▸ EXERCISE TASK:
Copy the Boundless DAS tutorial from "shift_labels = labels[..., :].contiguous()" up to and including "loss = loss_fct(shift_logits, shift_labels)", swapping "loss_fct" for "criterion" throughout.
══ TEXT EXTRACT
Boundless DAS#

This tutorial is adapated from pyvene, you can find their code here.

Read more about Boundless DAS from the original paper by Zhengxuan Wu et al. here.

Setup (Ignore)#

[2]:
import torch
from tqdm import tqdm, trange
from nnsight import LanguageModel
from pyvene import BoundlessRotatedSpaceIntervention
from sklearn.model_selection import train_test_split
from torch.utils.data import DataLoader
from datasets import Dataset as hf_Dataset
from transformers import get_linear_schedule_with_warmup
import gc

from tutorial_price_tagging_utils import factual_sampler, bound_alignment_sampler, lower_bound_alignment_example_sampler
[3]:
# Load model
device = torch.device("cuda" if torch.cuda.is_available() else "cpu")
model = LanguageModel('sharpbai/alpaca-7b-merged', device_map="cuda:0", torch_dtype=torch.bfloat16, dispatch=True)
remote = False
[4]:
def free_unused_cuda_memory():
    """Free unused cuda memory."""
    if torch.cuda.is_available():
        torch.cuda.empty_cache()
    else:
        raise RuntimeError("not using cuda")
    gc.collect()
[5]:
def calculate_loss(logits, labels, subspace_proj, mask_weight=1.5, vocab_size=32001):
    shift_logits = logits[..., :, :].contiguous()
    shift_labels = labels[..., :].contiguous()
    # Flatten the tokens
    loss_fct = torch.nn.CrossEntropyLoss()
    shift_logits = shift_logits.view(-1, vocab_size)
    shift_labels = shift_labels.view(-1)
    # Enable model parallelism
    shift_labels = shift_labels.to(shift_logits.device)
    loss = loss_fct(shift_logits, shift_labels)


    boundary_loss = mask_weight * subspace_proj.intervention_boundaries.sum()
    loss += boundary_loss

    return loss
[6]:
def compute_metrics(eval_preds, eval_labels, generate_output=False):
    total_count = 0
    correct_count = 0

    if generate_output:
        outputs = []
        gts = []

    for eval_pred, eval_label in zip(eval_preds, eval_labels):

        for i in range(eval_label.shape[0]):
            label_idxs = eval_label[i].ne(-100).nonzero().squeeze(-1)

            actual_test_labels = eval_label[i][label_idxs].tolist()
            pred_test_labels = [eval_pred[i][idx].argmax(dim=-1).item() for idx in label_idxs]

            correct = actual_test_labels==pred_test_labels # uncomment it to evaluate all tokens

            if generate_output:
                outputs.append(pred_test_labels)
                gts.append(actual_test_labels)
════
══ COLLECTED DATA
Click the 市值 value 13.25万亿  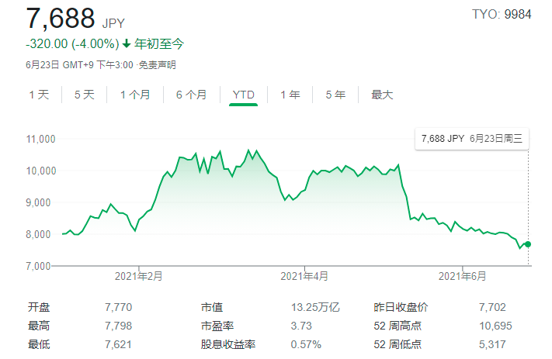pos(315,307)
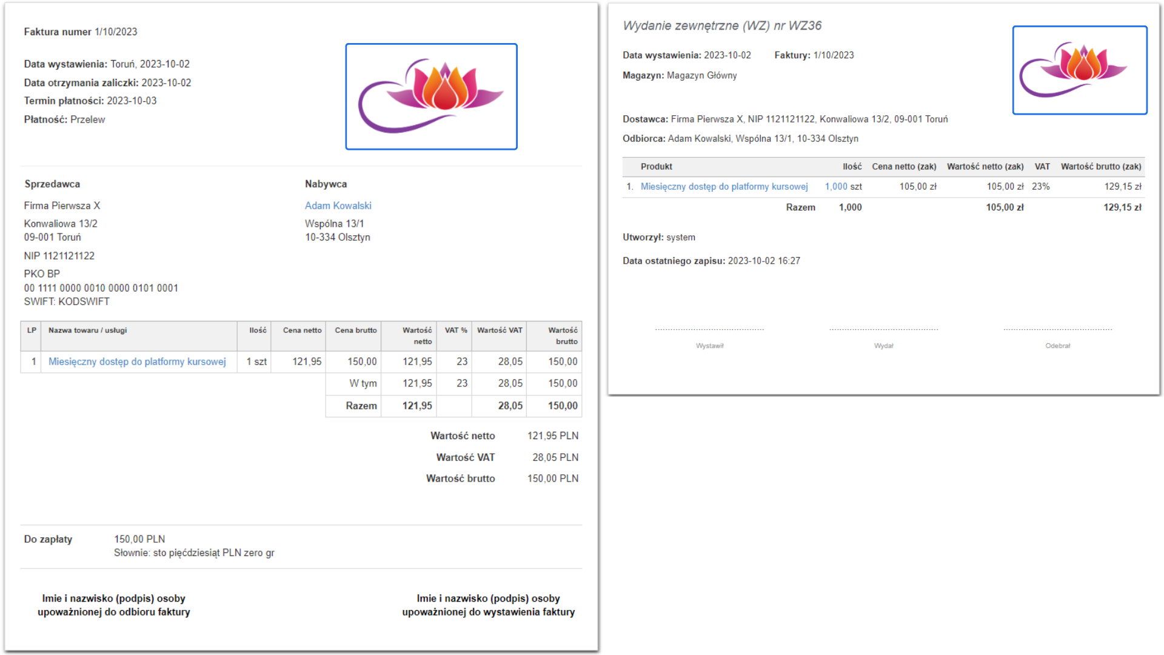Click the Wydanie zewnętrzne WZ36 title
The width and height of the screenshot is (1164, 655).
[x=722, y=25]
════
▸ OUTPUT OF THE TASK:
shift_labels = labels[..., :].contiguous()
    # Flatten the tokens
    criterion = torch.nn.CrossEntropyLoss()
    shift_logits = shift_logits.view(-1, vocab_size)
    shift_labels = shift_labels.view(-1)
    # Enable model parallelism
    shift_labels = shift_labels.to(shift_logits.device)
    loss = criterion(shift_logits, shift_labels)